I agree that the aggregator should use Drupal's native input formats. In the meantime, though, attached is a patch that at least makes the list of HTML tags that the aggregator alllows configurable.

AttachmentSizeStatusTest resultOperations
aggregator.module_4.patch2.05 KBIgnored: Check issue status.NoneNone

#3

Bump. My patch doesn't 'fix' the feature request, but I got some support from Karl Martino for adding an allowable elements setting for the aggregator module.

#4

Version:<none>» 7.x-dev
Status:active» closed (fixed)

bump..

#5

Status:closed (fixed)» active

#6

Aggregator's HTML filter is an input filter, while Drupal's input formats are actually output filters.

I was never really sure why aggregator had these input filters, so I'm not principally opposed to dropping them in favor of output filters.

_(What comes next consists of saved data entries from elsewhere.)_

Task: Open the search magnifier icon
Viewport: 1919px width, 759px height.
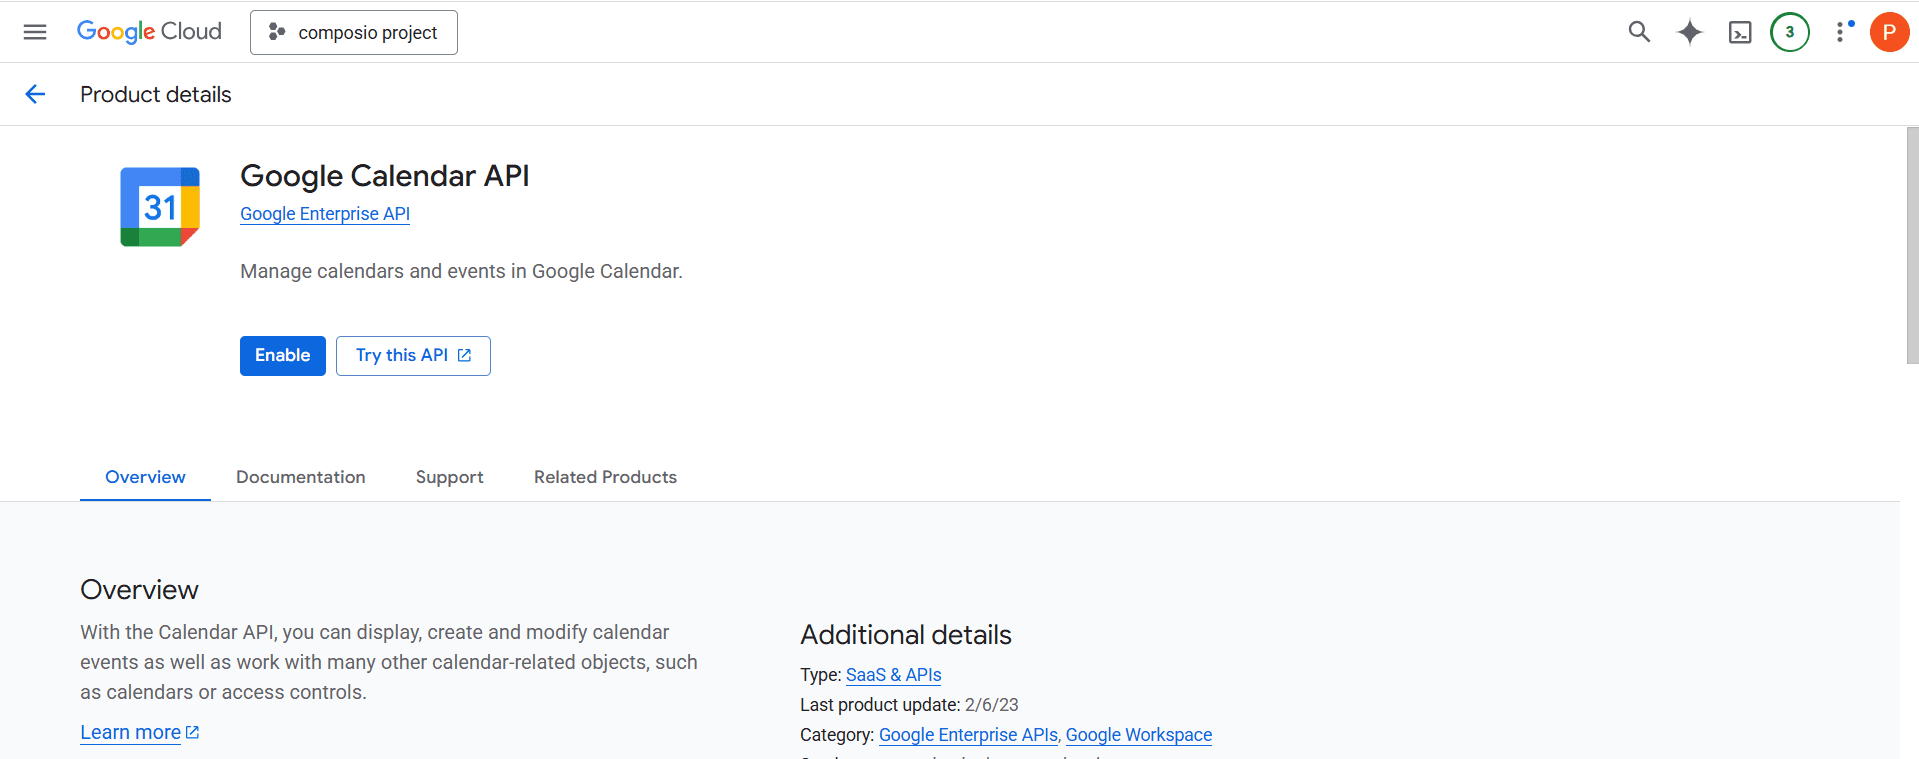Action: click(1639, 32)
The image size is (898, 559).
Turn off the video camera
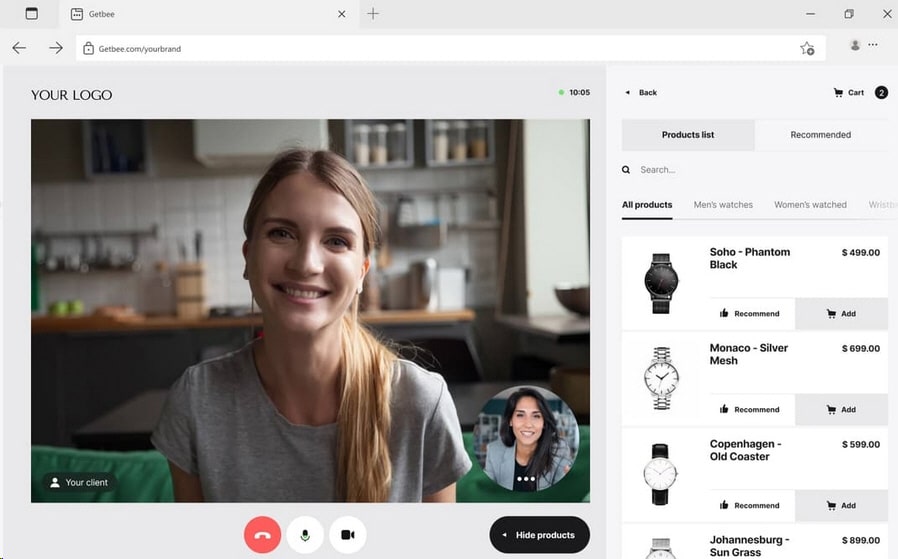click(x=348, y=535)
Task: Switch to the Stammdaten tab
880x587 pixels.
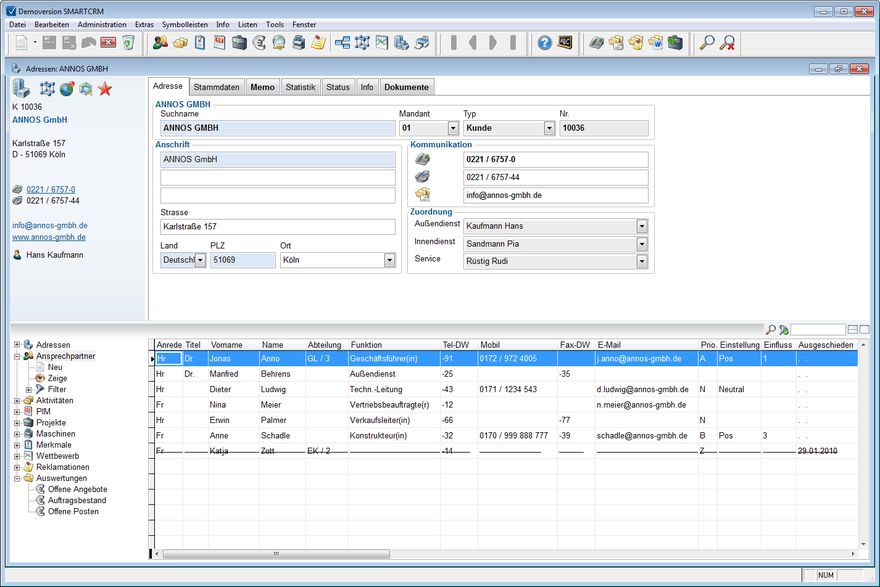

But are we missing a security related issue here?

#7

alex_b: I'm not sure I understand what you mean. Core's aggregator_filter_xss() is only used during a template's preprocess, which conceptually replicates the same functionality of Drupal's standard output filters. It'd only be a true input filter if the bad tags never makes it to the database in the first place - but that's not currently the case.

#8

#7 - Morbus, late reply: I misunderstood the patch above, aggregator_filter_xss() of course is an output filter.